#TGPR15 : du parti UNIR et de sa campagne.

16 avril 2015

#TGPR15 : du parti UNIR et de sa campagne.

TGPR155

 

Hier. Mercredi. 12h20. Heure de la pause déjeuner.

 

Ma prostitution gustative a une fois de plus guidé mes pas jusqu’à la vendeuse de fufu en face de l’Institut National d’Hygiène. Pâte d’igname baignant délicieusement dans une sauce de boyau de bovin (Adôménou 🙂  ). Donc, j’ingurgitais la pitance à moi accordée par la divine providence, lorsqu’une horde de jeunes hommes, dans la même tranche d’âge que moi, arriva. On pouvait facilement identifier le chef du groupe, à sa carrure, à son aisance, à son assurance, et à tous les goodies dont il était bardé. Ils étaient tous habillés en T-shirt blancs à l’effigie du Président sortant, candidat à sa propre succession. Point de doute : des militants du Parti UNIR, en pause pour reprendre des forces.

Celui que je pris pour chef de file s’installa à ma table, juste en face de moi. Je lui laisse le loisir de bénir son plat, de l’entamer, avant de lui adresser la parole.

  • Fofo, lekema ?

  • Cool lo. Et chez vous ?

  • On rend grâce. Alors, c’est comment la campagne, chez vous ?

  • Ça va, ça va.

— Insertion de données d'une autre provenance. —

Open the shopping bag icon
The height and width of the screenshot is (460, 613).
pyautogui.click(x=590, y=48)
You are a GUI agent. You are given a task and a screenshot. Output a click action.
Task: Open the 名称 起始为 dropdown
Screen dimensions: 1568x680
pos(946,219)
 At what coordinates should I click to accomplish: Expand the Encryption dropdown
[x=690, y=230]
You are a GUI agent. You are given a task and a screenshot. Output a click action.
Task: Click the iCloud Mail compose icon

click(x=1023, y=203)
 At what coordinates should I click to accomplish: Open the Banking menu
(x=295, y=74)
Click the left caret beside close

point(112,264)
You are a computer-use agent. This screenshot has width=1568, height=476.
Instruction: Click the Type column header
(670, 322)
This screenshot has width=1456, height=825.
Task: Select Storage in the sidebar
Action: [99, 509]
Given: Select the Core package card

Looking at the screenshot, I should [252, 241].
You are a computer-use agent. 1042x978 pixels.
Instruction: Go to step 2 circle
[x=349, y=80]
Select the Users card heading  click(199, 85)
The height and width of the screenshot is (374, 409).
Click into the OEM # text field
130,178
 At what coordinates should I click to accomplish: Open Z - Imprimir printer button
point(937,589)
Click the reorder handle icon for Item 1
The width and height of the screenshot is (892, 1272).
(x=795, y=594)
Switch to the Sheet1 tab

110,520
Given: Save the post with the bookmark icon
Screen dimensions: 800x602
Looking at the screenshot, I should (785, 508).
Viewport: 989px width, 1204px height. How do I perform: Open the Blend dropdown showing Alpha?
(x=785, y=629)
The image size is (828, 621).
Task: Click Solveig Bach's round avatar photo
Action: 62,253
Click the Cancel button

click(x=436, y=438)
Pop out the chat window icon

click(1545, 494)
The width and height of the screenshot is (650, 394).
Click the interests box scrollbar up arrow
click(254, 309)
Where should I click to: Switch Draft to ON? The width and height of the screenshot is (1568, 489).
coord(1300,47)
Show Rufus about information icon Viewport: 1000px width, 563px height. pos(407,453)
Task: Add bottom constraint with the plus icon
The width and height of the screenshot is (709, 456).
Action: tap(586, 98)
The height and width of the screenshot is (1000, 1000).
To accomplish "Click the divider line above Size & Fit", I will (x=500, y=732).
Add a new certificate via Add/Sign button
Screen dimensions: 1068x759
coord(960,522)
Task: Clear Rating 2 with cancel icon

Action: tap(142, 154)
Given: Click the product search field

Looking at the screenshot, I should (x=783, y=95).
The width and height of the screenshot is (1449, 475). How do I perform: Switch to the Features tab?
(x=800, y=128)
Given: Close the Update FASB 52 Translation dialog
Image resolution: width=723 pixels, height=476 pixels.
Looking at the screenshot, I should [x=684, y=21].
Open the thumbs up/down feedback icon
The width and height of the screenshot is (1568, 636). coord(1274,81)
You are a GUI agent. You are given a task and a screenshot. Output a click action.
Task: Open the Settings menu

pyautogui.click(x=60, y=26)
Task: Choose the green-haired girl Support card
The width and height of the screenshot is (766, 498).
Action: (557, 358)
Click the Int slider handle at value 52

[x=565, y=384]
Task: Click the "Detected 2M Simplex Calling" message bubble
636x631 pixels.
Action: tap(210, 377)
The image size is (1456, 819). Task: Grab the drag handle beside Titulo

Y a pas l’homme pour nous. Il n’y a même pas l’homme pour nous.

  • Ok ! Et généralement vous offrez quoi, aux gens que vous rencontrez ?

  • Porte-clefs, casquette, bracelet plastique… Mais très souvent les gens réclament les tricots…

  • Et, vous leur dites quoi, en plus ? De quel message êtes-vous porteur ?

  • Ils doivent voter Faure. Le Togo doit voter Faure. C’est lui l’homme de la situation.

J’ai lapé ma soupe un instant, songeur, avant de relancer :

  • Donc, c’est seulement Faure l’homme de la situation ? Il n’y a personne d’autre ?

  • Toi tu vois qui, dans cette opposition ?

  • Laisse l’opposition. Dans UNIR même, il n’y a personne pour être l’homme de la situation ?

  • Mais on a déjà quelqu’un qui fait ça déjà bien. Pourquoi changer ? Faure a beaucoup fait ; on lui doit beaucoup.

  • Ah oui ? On lui doit quoi ?

  • Le gars a construit les routes, les échangeurs, l’aéroport, le port qui ne cesse de s’élargir. Il a mis fin au désordre dans plusieurs secteurs. Il y a l’OTR… On lui doit beaucoup.

J’ai encore lapé ma soupe, et cette fois je n’ai pas eu le courage de relancer la discussion. J’ai fini mon plat puis vidé les lieux.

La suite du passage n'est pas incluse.